Your goal:
In the forum post on Alpine behavior, how long have the two sisters been bullying the older doe?
━━━ Text segment ━━━
# Alpine Behavior



## bandana (Nov 20, 2016)

New to the forum but thought I'd post up my "current" problem raising Alpines to see if you all had any thoughts? We have three Alpines that are coming up on three years old. One's birthday is in March and the other two (sisters) are in May. We got them all when they were 4-6 months old. Since day one the older doe has been dominant but about three months ago that all changed overnight. The two sisters suddenly decided that they were having none of it and really started getting aggressive with the older girl, keeping her from the feeder and even keeping her out of the barn. As quickly as the sisters decided they didn't like the established hierarchy anymore the older doe became quite timid. She conceded dominance almost immediately but the other two have continued to bully her for three months now with no sign of let up. She can take care of herself one on one but the sisters will gang up on her. We've been hoping they would get it worked out by now but after three months with winter coming in we are getting worried. I had planned to get them bred this fall but with their constant battles going on have held out for fear of them hurting each other while pregnant. Any thoughts on helping them to resolve their issues? Nothing we've tried so far has worked...:sigh:


----------



## Ranger1 (Sep 1, 2014)
━━━ Raw data ━━━
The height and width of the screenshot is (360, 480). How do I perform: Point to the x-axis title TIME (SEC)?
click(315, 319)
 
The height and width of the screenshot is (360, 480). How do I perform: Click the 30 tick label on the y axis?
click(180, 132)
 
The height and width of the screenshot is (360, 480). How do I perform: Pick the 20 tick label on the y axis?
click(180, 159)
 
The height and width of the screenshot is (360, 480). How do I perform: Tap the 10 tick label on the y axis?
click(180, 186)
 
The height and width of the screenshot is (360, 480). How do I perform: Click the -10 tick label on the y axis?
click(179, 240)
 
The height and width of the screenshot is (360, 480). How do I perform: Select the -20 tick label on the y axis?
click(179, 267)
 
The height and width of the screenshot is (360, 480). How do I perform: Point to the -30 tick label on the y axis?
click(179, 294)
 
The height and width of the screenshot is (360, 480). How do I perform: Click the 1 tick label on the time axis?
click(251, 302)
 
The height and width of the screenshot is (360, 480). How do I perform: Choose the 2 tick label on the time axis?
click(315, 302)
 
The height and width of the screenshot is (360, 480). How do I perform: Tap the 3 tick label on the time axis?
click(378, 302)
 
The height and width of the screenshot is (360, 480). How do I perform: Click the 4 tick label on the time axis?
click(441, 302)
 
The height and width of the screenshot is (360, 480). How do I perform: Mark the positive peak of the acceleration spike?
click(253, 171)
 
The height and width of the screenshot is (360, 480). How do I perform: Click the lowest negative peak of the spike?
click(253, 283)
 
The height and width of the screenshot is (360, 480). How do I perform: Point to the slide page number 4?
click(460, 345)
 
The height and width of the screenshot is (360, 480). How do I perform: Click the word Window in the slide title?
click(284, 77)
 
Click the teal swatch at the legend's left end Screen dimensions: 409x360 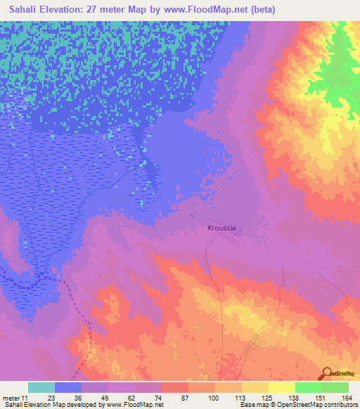(x=41, y=387)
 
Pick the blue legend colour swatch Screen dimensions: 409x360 (x=68, y=387)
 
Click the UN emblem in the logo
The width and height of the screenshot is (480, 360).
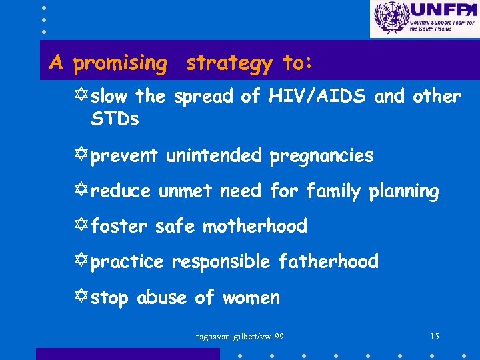click(x=390, y=18)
━━━
In response:
Three months, with no sign of letting up.